Segundo dados do Monitor RGF-BizDoc, o volume representa um crescimento de 6,2% em comparação ao fechamento de 2025. O pico da série histórica ocorreu em maio, quando o total atingiu 6.513 companhias, seguido por uma retração de 172 casos no mês de junho.

A elevação do indicador é mais expressiva entre os negócios de menor porte. Desde 2023, a quantidade de microempresas em processo de recuperação judicial mais do que dobrou. O setor do agronegócio figura entre os mais afetados, contabilizando mais de 1,2 mil empresas nessa situação.

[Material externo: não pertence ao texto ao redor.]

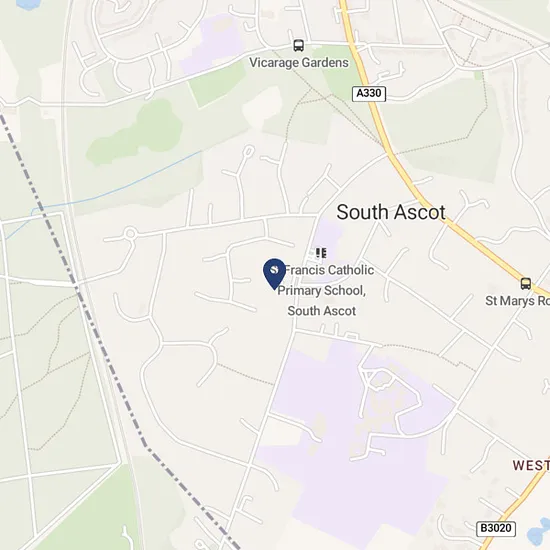Click the Vicarage Gardens bus stop icon

(299, 45)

O quadro de pressão sobre o caixa das companhias é impulsionado por juros em patamares elevados, maior restrição ao crédito e entraves nas repactuações de dívidas. O cenário atinge empresas de grande porte no mercado nacional. O Grupo Casas Bahia solicitou recuperação judicial em agosto, com R$ 17,3 bilhões em débitos sujeitos ao procedimento.

A lista de pedidos inclui a Tok&Stok e a Marabraz, além do grupo controlador das marcas Habib’s, Ragazzo e Tendall Grill, que teve o pedido acolhido pela Justiça nesta semana envolvendo R$ 265,2 milhões. Por sua vez, a Braskem protocolou solicitação de recuperação extrajudicial com o objetivo de reestruturar cerca de US$ 10,9 bilhões em obrigações financeiras.